This will be widely linked to, for sure, but here tis anyway: James Wood's Ten Favorite Books of 2008.

As you'd expect, both Netherland and The Rest is Noise get the nod, but he also gives James Kelman's Kieron Smith, Boy some deserving approbation: "challenging, late modernist, fairly unpunctuated, and written in run-on Glaswegian dialect, which must be why it has been received with indifference or hostility in America, and was ignored in Britain by this year’s middlebrow Booker Prize committee. It is Kelman’s tender evocation of his own childhood" and is his "best novel so far".

Readers Comments

  1. What surprised me in his selection was William Flesch's book. Flesch is a Blanchot expert - among other things, he wrote an obituary in the Boston Globe and an introduction to Thomas Carl Wall's Radical Passivity (about Levinas, Blanchot and Agamben).

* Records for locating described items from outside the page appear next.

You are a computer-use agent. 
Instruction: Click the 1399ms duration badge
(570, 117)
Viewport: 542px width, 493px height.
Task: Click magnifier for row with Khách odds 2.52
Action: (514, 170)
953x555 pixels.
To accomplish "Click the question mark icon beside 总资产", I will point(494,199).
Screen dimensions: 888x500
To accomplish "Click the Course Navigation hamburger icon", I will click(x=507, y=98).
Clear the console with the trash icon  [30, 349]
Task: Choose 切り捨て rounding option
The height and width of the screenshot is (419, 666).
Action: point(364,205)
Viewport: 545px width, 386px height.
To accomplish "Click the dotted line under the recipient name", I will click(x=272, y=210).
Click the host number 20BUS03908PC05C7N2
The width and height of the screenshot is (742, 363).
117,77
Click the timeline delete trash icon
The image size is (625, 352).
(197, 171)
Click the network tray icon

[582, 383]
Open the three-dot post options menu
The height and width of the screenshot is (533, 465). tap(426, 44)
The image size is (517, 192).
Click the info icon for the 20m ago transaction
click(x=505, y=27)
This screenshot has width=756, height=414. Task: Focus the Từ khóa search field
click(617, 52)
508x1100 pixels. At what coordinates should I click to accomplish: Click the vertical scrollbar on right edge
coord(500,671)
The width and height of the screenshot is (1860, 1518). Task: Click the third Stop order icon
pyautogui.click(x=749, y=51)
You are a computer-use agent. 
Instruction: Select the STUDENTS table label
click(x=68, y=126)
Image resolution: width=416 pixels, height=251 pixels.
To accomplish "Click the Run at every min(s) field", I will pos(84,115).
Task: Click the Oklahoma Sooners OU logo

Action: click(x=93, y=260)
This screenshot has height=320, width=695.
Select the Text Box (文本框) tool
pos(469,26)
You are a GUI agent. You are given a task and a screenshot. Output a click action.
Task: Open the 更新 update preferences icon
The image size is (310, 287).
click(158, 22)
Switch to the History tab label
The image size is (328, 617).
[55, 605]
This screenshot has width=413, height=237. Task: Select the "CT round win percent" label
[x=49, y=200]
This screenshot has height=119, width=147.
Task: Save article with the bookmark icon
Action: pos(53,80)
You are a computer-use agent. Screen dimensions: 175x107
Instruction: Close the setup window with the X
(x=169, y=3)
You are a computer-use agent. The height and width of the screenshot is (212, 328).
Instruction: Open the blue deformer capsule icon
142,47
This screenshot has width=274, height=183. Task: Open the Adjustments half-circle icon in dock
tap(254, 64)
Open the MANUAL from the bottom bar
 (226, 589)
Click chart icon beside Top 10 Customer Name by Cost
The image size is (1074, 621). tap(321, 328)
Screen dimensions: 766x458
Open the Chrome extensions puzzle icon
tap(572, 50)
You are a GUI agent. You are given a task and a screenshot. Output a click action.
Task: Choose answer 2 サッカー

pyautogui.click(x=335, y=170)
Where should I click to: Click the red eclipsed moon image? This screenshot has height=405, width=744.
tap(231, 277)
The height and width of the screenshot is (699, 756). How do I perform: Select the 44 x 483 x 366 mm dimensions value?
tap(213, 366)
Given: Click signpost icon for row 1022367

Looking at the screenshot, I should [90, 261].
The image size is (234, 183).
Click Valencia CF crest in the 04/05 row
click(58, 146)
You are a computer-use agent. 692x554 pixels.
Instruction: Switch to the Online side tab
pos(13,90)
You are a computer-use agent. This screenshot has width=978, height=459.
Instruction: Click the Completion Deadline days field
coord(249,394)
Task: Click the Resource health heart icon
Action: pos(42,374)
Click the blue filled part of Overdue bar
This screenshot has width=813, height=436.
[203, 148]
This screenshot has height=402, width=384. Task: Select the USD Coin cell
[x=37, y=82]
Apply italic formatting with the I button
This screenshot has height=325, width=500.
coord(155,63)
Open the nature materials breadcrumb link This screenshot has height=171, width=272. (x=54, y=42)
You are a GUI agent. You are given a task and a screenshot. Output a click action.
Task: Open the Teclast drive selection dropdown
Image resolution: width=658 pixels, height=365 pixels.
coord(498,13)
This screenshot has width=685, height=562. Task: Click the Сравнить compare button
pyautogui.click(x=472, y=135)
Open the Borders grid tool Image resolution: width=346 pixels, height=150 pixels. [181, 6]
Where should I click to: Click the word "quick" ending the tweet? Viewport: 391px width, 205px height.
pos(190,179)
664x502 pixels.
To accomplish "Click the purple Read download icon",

    With this in mind, and recalling that JW says in How Fiction Works that Barthes is one of his favoured critics, I wonder what he thinks of Blanchot given that he was Barthes' secret sharer.

  2. That Flesch book looks fascinating. His cursory treatment, in the opening pages of the introduction, of the previous "evolutionary psychology" approaches to literature serves to remind me how clueless those approaches are about culture. They could use a reading of Blood Relations and related works, for one thing... (so it's nice to see the phrase "costly signaling" in the sub-title of Flesch's book)

  3. I was a bit disappointed with the Rest is Noise. It had no over-arching narrative, and seemed a bit all over the place as a result. Maybe once a book is on that many recommended lists, it's a bit hard to fall in love with it quite as much as everyone else did before the tidal wave of hype. But Netherland, sorry.... zzzzzzz..... Breath, Tim Winton, infinitely preferable!